#### [Provided data]
::::

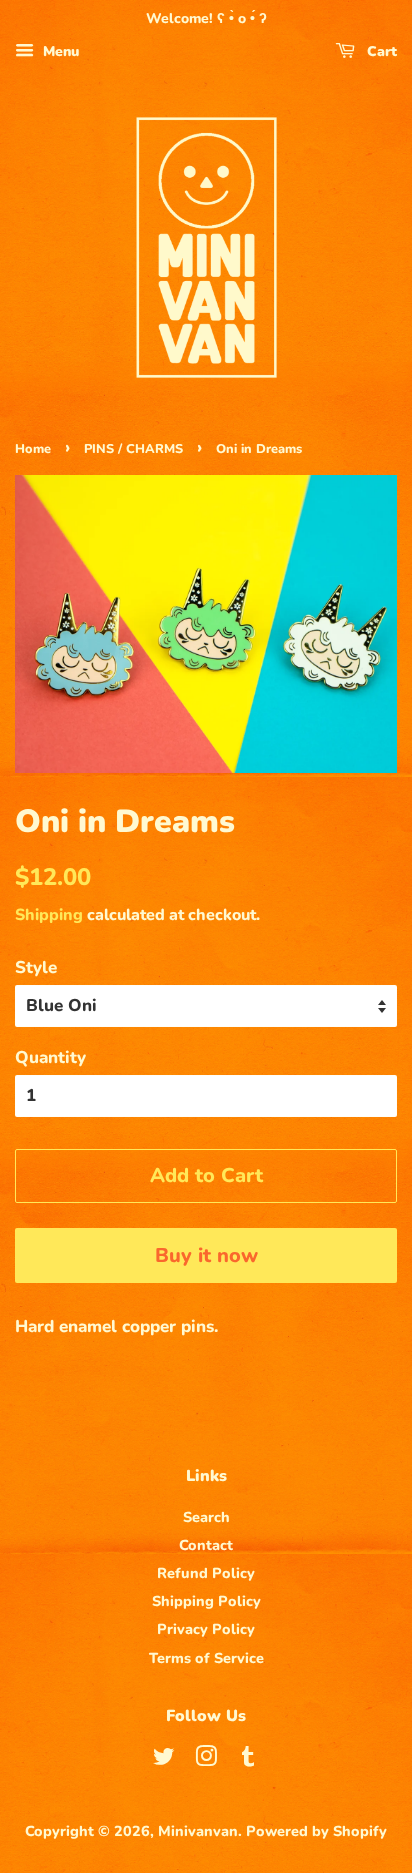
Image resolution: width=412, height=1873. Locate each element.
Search (206, 1517)
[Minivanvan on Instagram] (206, 1760)
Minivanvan (198, 1831)
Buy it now (206, 1255)
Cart (380, 51)
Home (33, 449)
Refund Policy (206, 1573)
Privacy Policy (206, 1629)
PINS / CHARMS (133, 449)
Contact (206, 1545)
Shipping (49, 915)
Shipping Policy (206, 1601)
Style (36, 967)
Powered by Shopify (316, 1831)
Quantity (50, 1057)
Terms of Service (206, 1658)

::::

#### [Task item]
Leave the pictures out and restate the listing word for word.

#### [Your response]
Image resolution: width=412, height=1873. Locate each element.
Search (206, 1517)
[Minivanvan on Instagram] (206, 1760)
Minivanvan (198, 1831)
Buy it now (206, 1255)
Cart (380, 51)
Home (33, 449)
Refund Policy (206, 1573)
Privacy Policy (206, 1629)
PINS / CHARMS (133, 449)
Contact (206, 1545)
Shipping (49, 915)
Shipping Policy (206, 1601)
Style (36, 967)
Powered by Shopify (316, 1831)
Quantity (50, 1057)
Terms of Service (206, 1658)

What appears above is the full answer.